Gösterilen metin:
------------

1965-1972 yılları arasında Hollanda’da sosyal değişim yaratmak isteyen barışçıl, neşeli anarşistlerin yaratıcı ve provokatif hareketi. 25 Mayıs 1965’te sanatçı-aktivist Robert Jaspers Grootveld ve anarşist Roel van Duijn tarafından kuruldu. Dönemin renkli siyasi atmosferinin yanında Anarşizm, Dadaizm ve daha sonra karşı-kültür gurusu olacak Alman filozof Herbert Marcuse’den, Johan Huizinga’dan ve hatta Marquis de Sade’den etkilenen hareket sıklıkla uluslararası Sitüasyonist akım içinde kabul edildi.

Provo ismi ilk olarak Hollandalı sosyolog Wouter Buikhuisen tarafından kullanılmıştı. Ona bu ihamı veren, 50’lerin âsi, şık giyimli, mopedleriyle zamanlarının çoğunu ne yapacaklarını bilmeden sokaklarda geçiren ve ‘Nozem’ler olarak anılan gençlerdi. Savaş sonrası ekonomik buhranın çocukları olan bu kuşağın en büyük zevki problem yaratarak polisi provoke etmekti. Amsterdam Üniversitesi’nde felsefe öğrencisi olan Roel van Duijn, 12 Temmuz 1965’te basılan Provo dergisinin ilk sayısında Nozem tanımlamasına başka bir boyut katarak ‘provo’nun ortaya çıkışını müjdelerken bu gençlere atıf yapıyor ve; ‘Onların nefretini devrimci bir bilince çevirmek bizim görevimiz olacak!’ diyordu.

------------

Verilen satırlar:
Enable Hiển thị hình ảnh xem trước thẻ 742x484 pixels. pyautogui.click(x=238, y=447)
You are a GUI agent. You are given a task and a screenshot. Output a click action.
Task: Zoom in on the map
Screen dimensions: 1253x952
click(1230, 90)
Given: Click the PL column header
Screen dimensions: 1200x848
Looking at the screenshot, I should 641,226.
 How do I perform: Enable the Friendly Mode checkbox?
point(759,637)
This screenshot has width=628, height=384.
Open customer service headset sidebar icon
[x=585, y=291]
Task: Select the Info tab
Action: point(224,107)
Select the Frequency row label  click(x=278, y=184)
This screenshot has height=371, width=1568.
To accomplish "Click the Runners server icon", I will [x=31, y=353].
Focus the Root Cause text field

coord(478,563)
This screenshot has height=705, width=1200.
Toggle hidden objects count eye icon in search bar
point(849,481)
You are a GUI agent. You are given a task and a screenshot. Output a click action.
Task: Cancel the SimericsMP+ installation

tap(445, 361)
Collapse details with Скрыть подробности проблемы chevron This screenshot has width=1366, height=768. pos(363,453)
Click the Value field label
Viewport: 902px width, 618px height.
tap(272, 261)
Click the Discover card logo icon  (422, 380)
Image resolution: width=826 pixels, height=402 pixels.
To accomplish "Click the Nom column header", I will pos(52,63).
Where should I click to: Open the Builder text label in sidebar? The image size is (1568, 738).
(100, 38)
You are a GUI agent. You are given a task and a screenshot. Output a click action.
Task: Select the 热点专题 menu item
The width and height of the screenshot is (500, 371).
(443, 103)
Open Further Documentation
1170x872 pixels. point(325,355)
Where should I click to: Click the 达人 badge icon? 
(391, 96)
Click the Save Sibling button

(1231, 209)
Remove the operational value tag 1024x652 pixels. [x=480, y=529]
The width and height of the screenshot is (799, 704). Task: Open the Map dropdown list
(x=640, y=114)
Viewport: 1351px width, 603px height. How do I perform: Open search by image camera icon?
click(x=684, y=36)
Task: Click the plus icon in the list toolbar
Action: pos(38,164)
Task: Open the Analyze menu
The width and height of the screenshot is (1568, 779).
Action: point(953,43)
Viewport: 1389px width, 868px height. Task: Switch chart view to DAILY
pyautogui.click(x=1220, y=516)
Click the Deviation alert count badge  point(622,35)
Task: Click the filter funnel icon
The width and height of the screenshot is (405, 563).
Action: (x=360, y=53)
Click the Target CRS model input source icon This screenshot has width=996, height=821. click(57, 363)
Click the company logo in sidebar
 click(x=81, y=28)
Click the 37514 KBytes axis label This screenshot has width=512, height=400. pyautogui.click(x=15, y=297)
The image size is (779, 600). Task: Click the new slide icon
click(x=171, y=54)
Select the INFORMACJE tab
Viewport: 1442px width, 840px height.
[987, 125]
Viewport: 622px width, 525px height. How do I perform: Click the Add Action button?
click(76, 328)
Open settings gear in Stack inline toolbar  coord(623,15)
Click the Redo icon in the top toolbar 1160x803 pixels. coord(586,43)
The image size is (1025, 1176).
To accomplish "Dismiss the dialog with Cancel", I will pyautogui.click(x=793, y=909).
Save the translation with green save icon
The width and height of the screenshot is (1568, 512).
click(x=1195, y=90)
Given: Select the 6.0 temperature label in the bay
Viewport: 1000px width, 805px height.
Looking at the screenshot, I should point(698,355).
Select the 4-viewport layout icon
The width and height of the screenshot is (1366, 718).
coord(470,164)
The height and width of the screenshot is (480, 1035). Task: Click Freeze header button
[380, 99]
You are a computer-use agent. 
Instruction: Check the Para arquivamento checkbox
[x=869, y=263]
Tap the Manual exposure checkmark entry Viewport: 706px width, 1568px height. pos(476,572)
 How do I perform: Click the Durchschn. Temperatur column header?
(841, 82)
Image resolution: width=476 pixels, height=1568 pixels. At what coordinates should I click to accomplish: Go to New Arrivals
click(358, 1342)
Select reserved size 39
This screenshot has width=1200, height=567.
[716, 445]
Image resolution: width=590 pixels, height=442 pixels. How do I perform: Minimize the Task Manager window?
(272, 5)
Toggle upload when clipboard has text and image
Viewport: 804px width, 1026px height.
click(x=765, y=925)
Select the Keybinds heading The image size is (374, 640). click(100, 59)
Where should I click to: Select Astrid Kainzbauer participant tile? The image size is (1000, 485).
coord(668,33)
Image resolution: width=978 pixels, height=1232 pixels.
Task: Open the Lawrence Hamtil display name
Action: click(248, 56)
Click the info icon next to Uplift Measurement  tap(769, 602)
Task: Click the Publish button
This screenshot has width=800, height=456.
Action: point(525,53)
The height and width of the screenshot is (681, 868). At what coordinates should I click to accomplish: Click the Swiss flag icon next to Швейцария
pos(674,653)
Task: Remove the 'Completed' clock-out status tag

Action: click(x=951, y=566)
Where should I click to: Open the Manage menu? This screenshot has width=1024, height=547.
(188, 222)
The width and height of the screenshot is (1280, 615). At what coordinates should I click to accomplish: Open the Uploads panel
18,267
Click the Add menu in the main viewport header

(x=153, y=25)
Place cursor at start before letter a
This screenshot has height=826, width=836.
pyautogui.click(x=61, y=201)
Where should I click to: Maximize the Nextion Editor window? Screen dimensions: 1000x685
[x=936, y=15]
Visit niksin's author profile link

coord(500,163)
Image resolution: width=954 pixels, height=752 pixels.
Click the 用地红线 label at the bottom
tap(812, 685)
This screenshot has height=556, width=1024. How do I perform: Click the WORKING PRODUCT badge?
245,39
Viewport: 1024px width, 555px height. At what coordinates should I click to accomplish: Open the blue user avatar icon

------------

Alıştırma hedefi:
Provo hareketini anlatan metinden "Provo ismi ilk" ile "görevimiz olacak!’ diyordu." arasındaki bölümü, bu iki ifade de dahil olmak üzere, hiçbir değişiklik yapmadan yazın.

Alıştırmanın cevabı:
Provo ismi ilk olarak Hollandalı sosyolog Wouter Buikhuisen tarafından kullanılmıştı. Ona bu ihamı veren, 50’lerin âsi, şık giyimli, mopedleriyle zamanlarının çoğunu ne yapacaklarını bilmeden sokaklarda geçiren ve ‘Nozem’ler olarak anılan gençlerdi. Savaş sonrası ekonomik buhranın çocukları olan bu kuşağın en büyük zevki problem yaratarak polisi provoke etmekti. Amsterdam Üniversitesi’nde felsefe öğrencisi olan Roel van Duijn, 12 Temmuz 1965’te basılan Provo dergisinin ilk sayısında Nozem tanımlamasına başka bir boyut katarak ‘provo’nun ortaya çıkışını müjdelerken bu gençlere atıf yapıyor ve; ‘Onların nefretini devrimci bir bilince çevirmek bizim görevimiz olacak!’ diyordu.